Autorami ewangelii i dziejów apostolskich w Nowym Testamencie, byli ewangeliści (hagiografowie) znani jako św. Marek, Łukasz, Mateusz, Jan, gdzie ich zapisy nie miały waloru historycznego ale były pisane w intencji propagacji wiary w chrześcijaństwo.
W kwestii treści zawsze ekscytuje apriori prawda i historia.
Zapisywanie historii jest subiektywizmem, pewną wersją i własną interpretacją wziąwszy pod uwagę osobiste przyzwyczajenia myślowe, przekonania i uprzedzenia, a biblia jest twórczością szeregu biblistów, kronikarzy i jahwistów ( proroków, doradców teologicznych, reprezentantów wyroczni, fanatyków religii, mędrców…) , gdzie nie rzadko wetknięta jest ich imaginacja pokrętna z naleciałości i zasłyszeń w afirmacji religii monoteistycznej.
Jak twierdzi autorka, ważne jest trzymanie się reguł genealogii rodów, i tą droga układać łańcuch faktograficzny, bo dawniej dane władztwo (królestwo) lubiło być faworyzowane sukcesem i porażką w zapisie w jakiejkolwiek formie, również ręką skryba.
A biblia jest linearyzmem historiografii.

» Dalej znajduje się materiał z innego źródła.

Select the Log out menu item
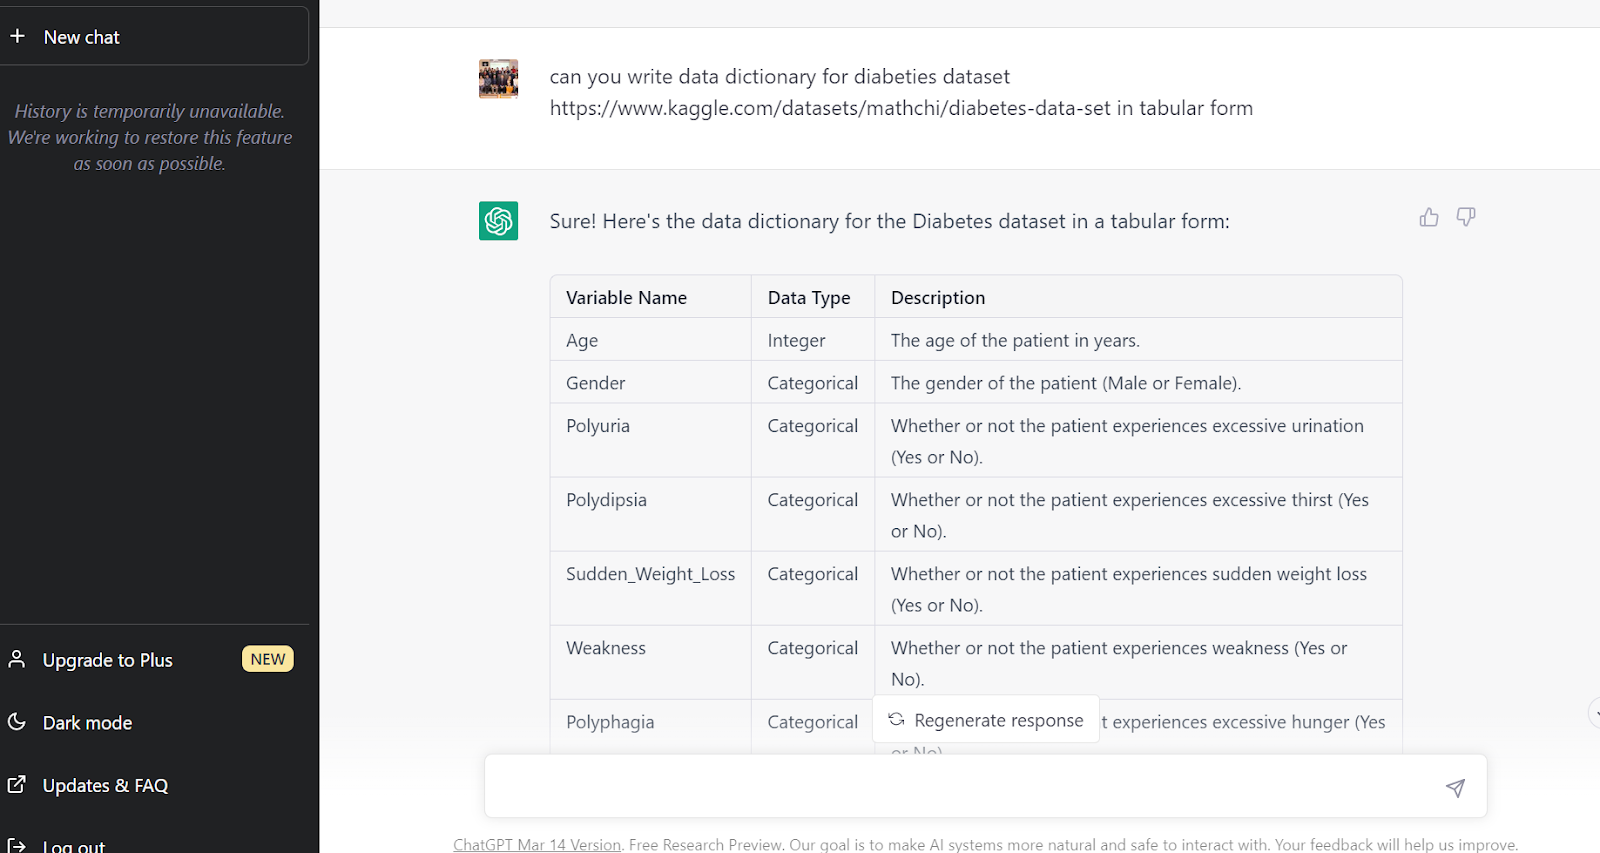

I ze skłonnościami obnażania prawdy o ludziach. Bo na ten przykład Dawid I Salomon dających początek dynastii monarchistycznej Izraela, nie są przedstawiani w wizerunku hieratycznym ( tak jak wzorzec egipski w postaci nieskalanych faraonów) ale ze swoimi ludzkimi ułomnościami i żądzami i ta zasada ciągnie się na generacje, jakby tego wymagał kodeks moralny idący od religii.

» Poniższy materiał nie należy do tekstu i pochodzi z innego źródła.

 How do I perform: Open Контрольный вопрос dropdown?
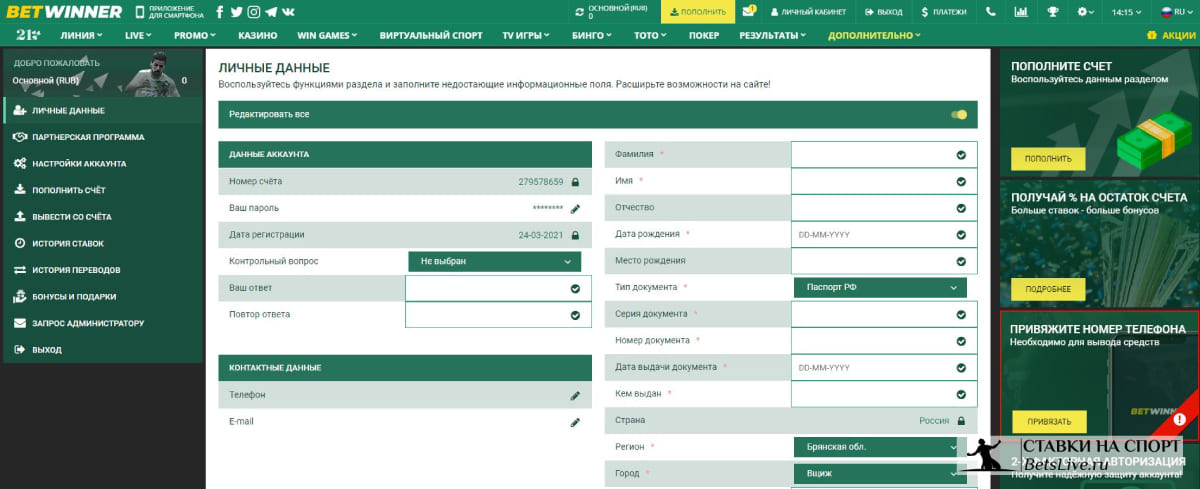(494, 261)
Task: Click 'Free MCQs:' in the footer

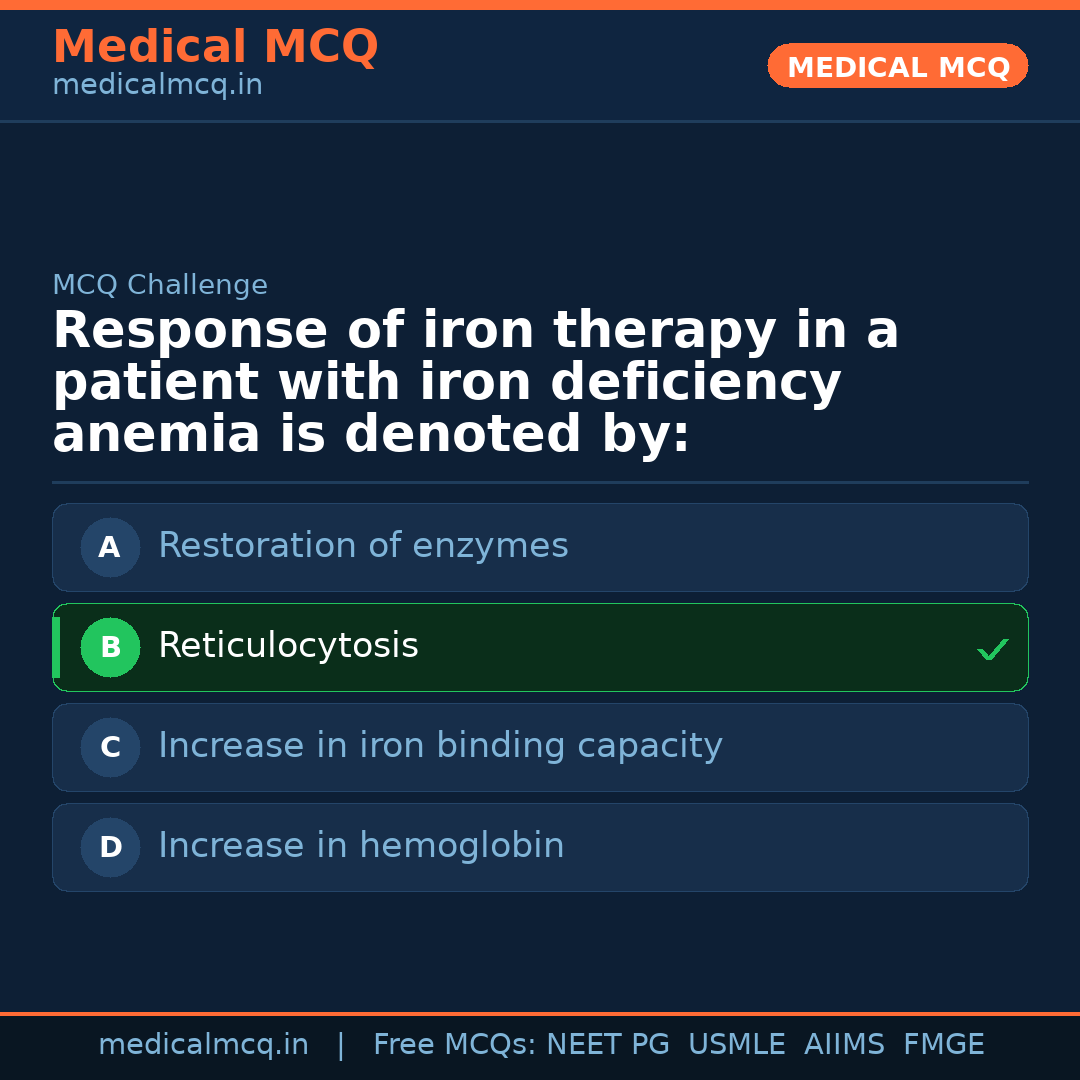Action: [455, 1045]
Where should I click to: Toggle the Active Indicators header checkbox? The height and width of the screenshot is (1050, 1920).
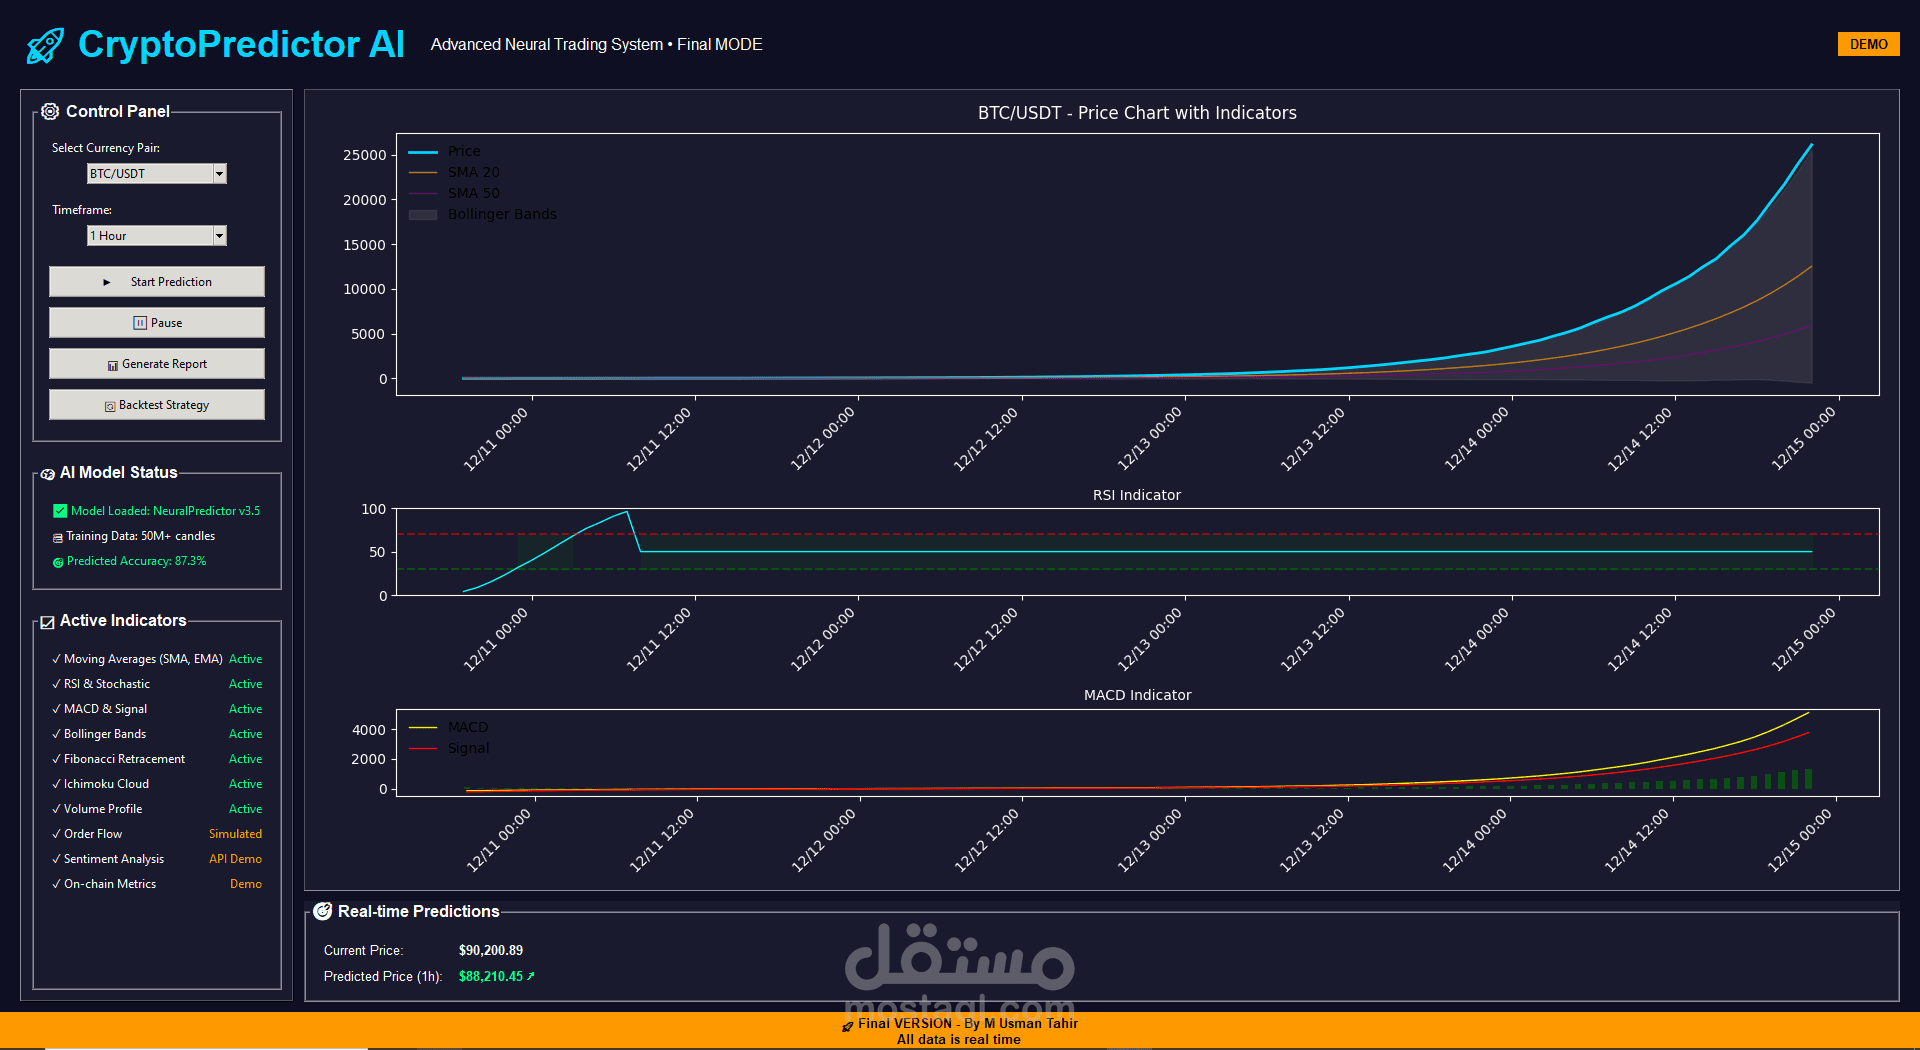[47, 621]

To teologia paradoksalnie jest czynnikiem , który wpłynęła na zapisy historyczne w biblii, afirmacja Boga rosła symultanicznie w miarę przypisywania mu interwencji w wydarzenia dziejowe ludu; exodus z Egiptu był sprawstwem Jahwe, to Jahwe zapewniał permanencję dynastii Dawida, wygnanie do Babilonu było nadzieję zawarcia Nowego Przymierza z Jahwe, czasy diaspory (rozproszenia) żydowskiej było oczekiwaniem na Mesjasza, wysłannika Boga, który scali rozbity naród w suwerenną federecję. Świadectwa teologiczne, jako echo wydarzeń bilateralnie i bezwiednie pisały historiografię.

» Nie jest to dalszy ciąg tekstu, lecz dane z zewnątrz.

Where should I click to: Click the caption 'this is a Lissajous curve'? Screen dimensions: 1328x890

Ale biblia też zadaje kłam i manipulacje w doktrynie religii, tam gdzie polityka, nie piętnuje aż tak dosadnie wielożeństwa, cudzołóstwa, mordów cynicznych i intryg w drodze do intronizacji nawet tej po linii sukcesji. Na początku sagi monarchii izraelskiej, religia nie jest aktem czystym moralnie, jest wpasowywana do charakteryzacji tamtych realiów, głównie na dworach królewskich. Królowi wolno było wszystko, jakoby był wskazany z poręczycielstwa bóstwa, a doradcy-prorokowie potrafili użyć wszelkiej konfabulacji ( szukanie znaków, symptomatów) aby spreparować motywacje królewskich wyborów.
Zwykło się podważać wiarygodność biblii w aspekcie historycznym, a jednakowoż biblia ma walor historyczny, bo odnosi się za przyczyną tradycji ustnych i profetyzmu do dziejów narodu izraelskiego na przestrzeni wieków XVIII – I n.e.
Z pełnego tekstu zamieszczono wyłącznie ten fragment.